▶ _Task instructions_
Write out again only the lines between the one with "The image size" and the end of the records below, both ends counted, and don't include the pictures.

### Listed entries

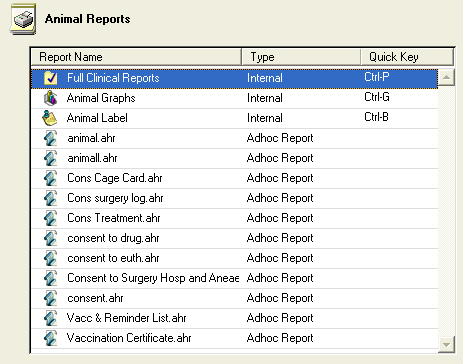Sort by the Type column header
Image resolution: width=463 pixels, height=364 pixels.
[x=301, y=57]
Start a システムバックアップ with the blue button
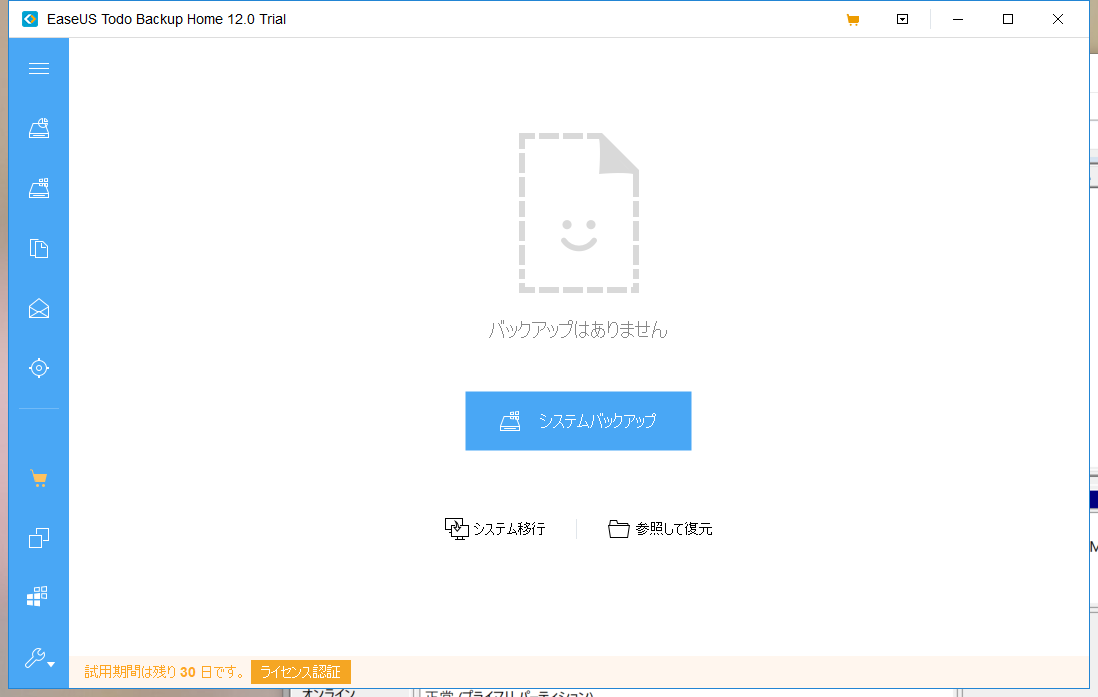The width and height of the screenshot is (1098, 697). 578,420
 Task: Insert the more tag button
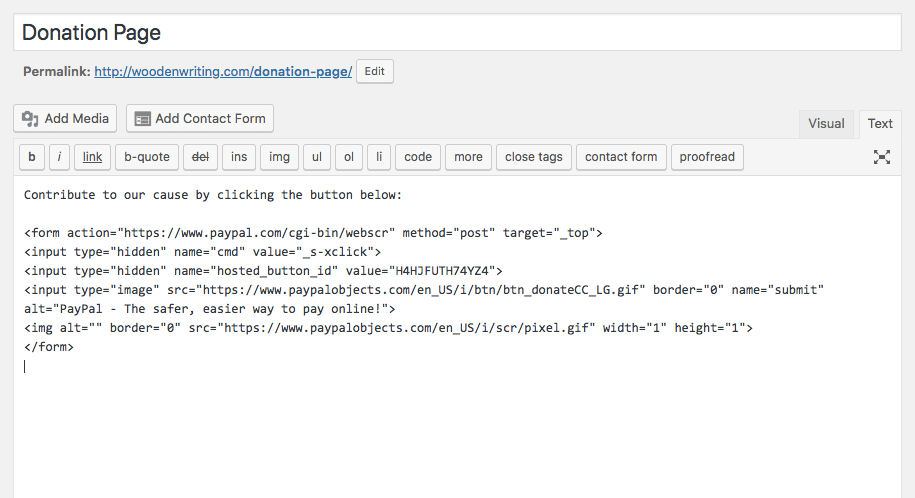pos(468,157)
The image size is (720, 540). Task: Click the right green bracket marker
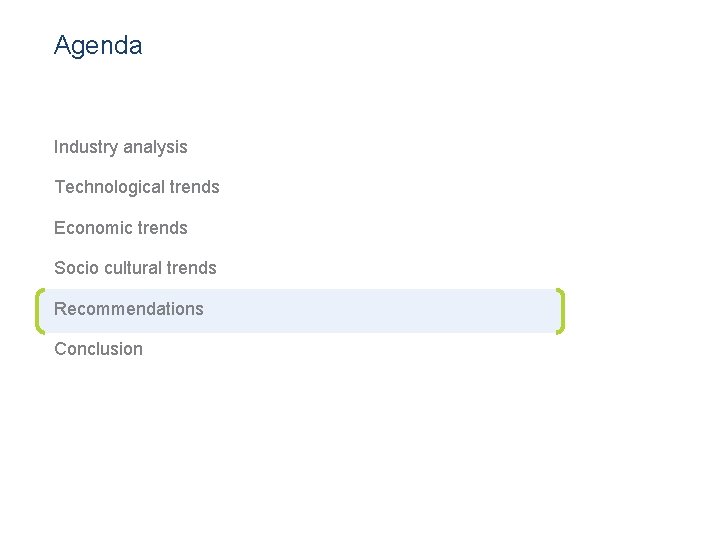[560, 311]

######

▶ _Written solution_
The image size is (720, 540). Task: Click the right green bracket marker
[560, 311]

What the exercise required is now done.